TASK - What's needed is an exact copy of all the data below, without pictures.

DATA EXTRACT -

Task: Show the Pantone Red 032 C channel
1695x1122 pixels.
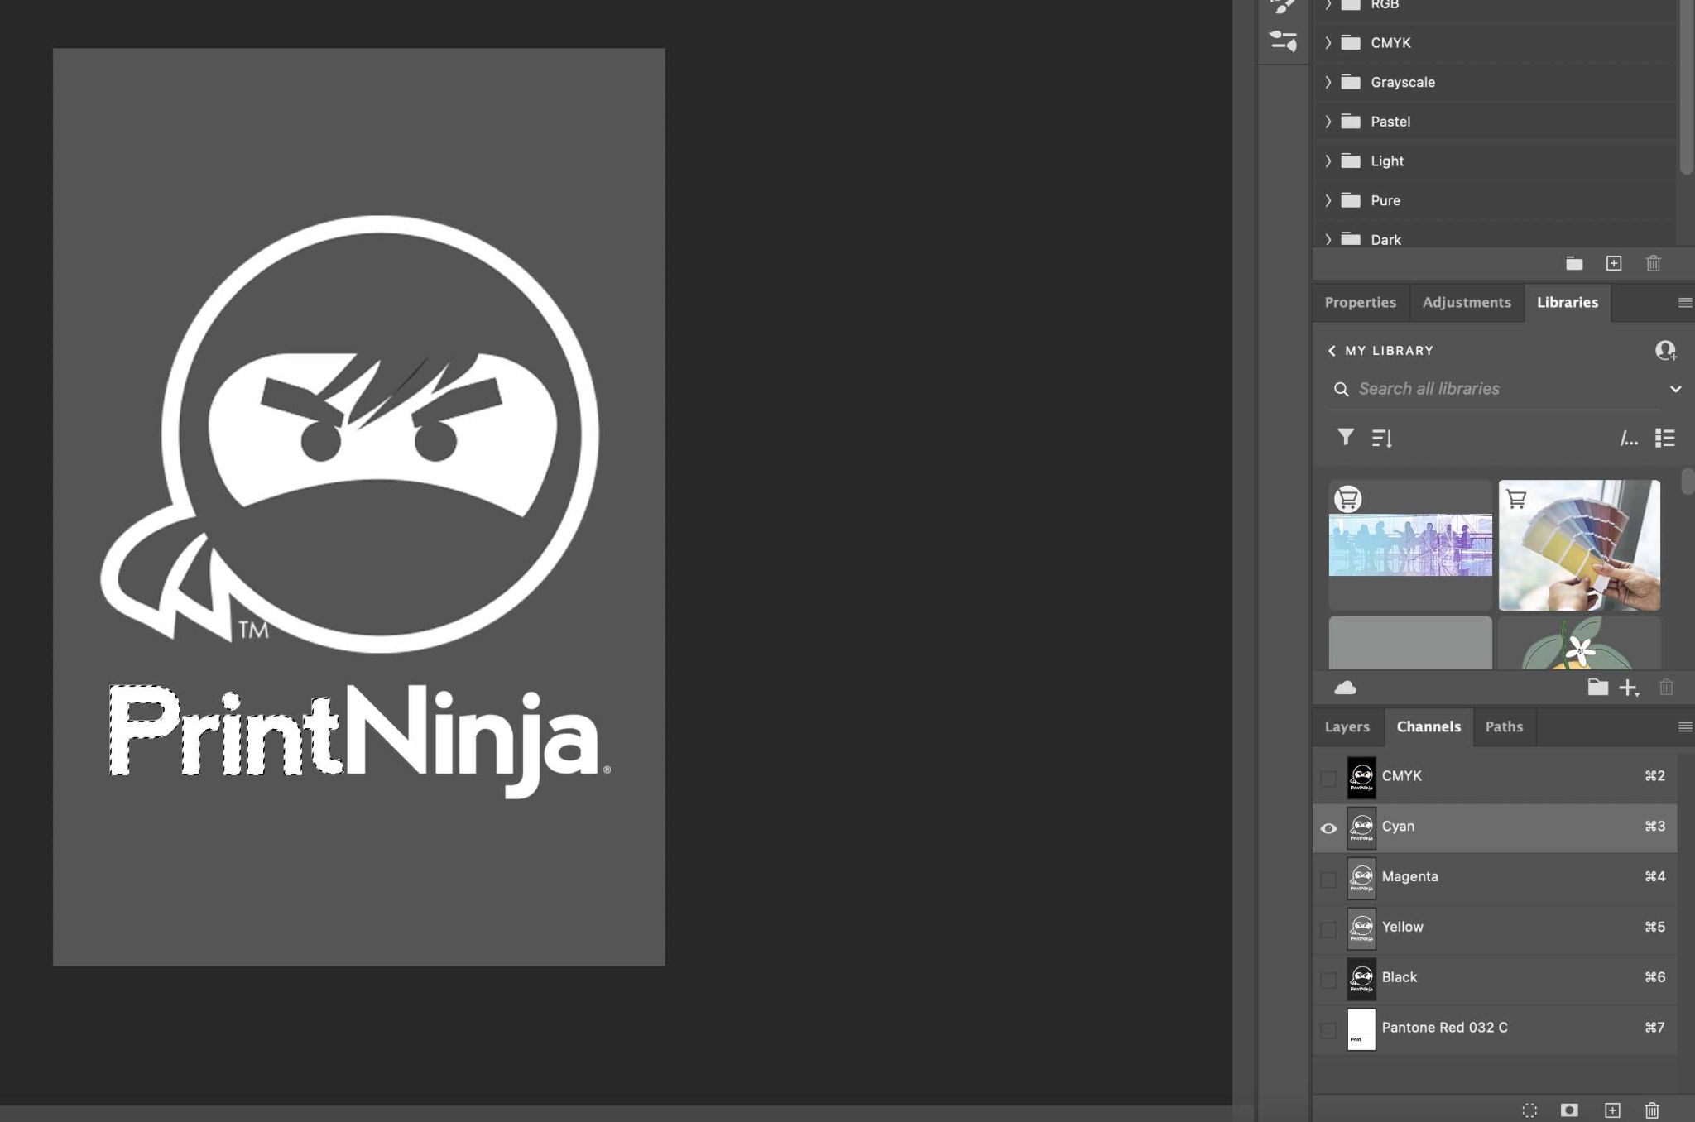Action: tap(1329, 1029)
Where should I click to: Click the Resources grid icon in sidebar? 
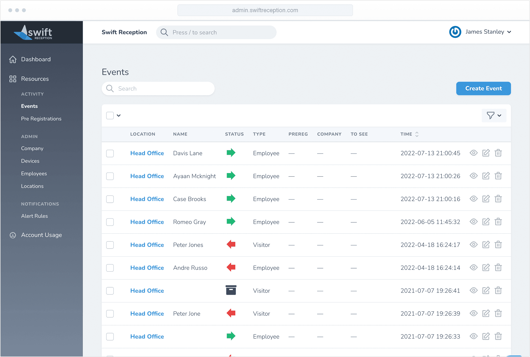point(13,79)
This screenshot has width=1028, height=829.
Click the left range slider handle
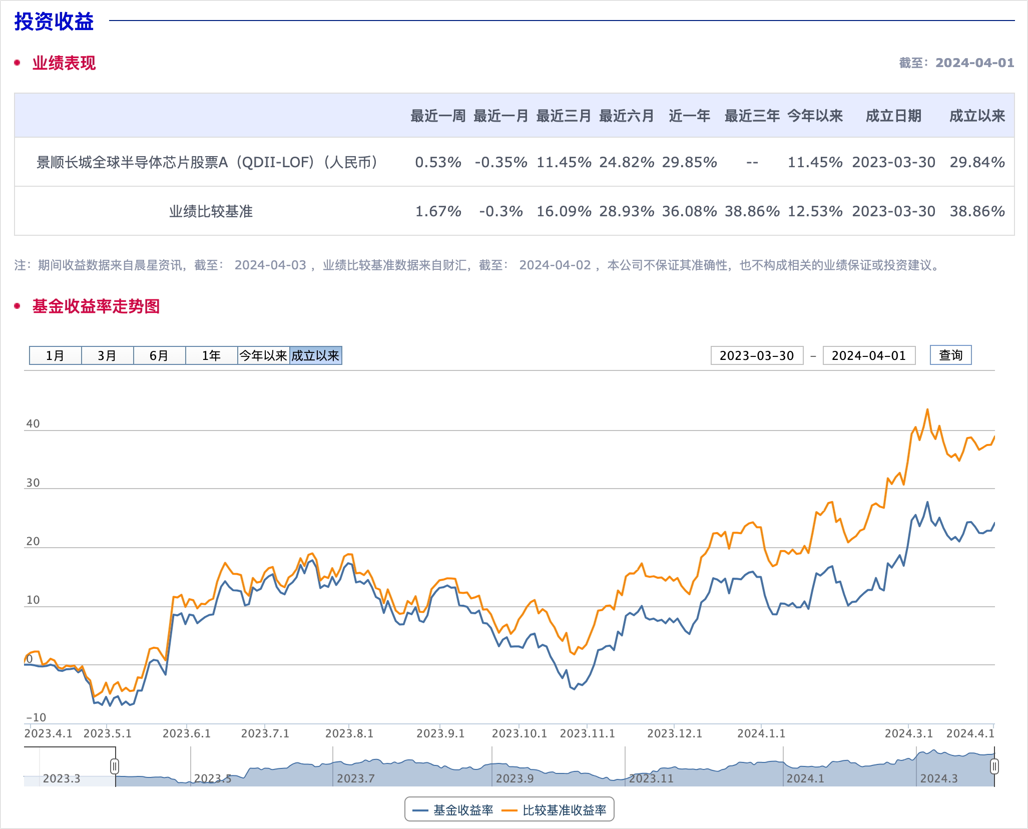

THE COMPLETED TASK -
Task: Show the Pantone Red 032 C channel
1695x1122 pixels.
Action: tap(1329, 1029)
Where should I click to: Click the Resources grid icon in sidebar? 
point(13,79)
This screenshot has width=1028, height=829.
Click the left range slider handle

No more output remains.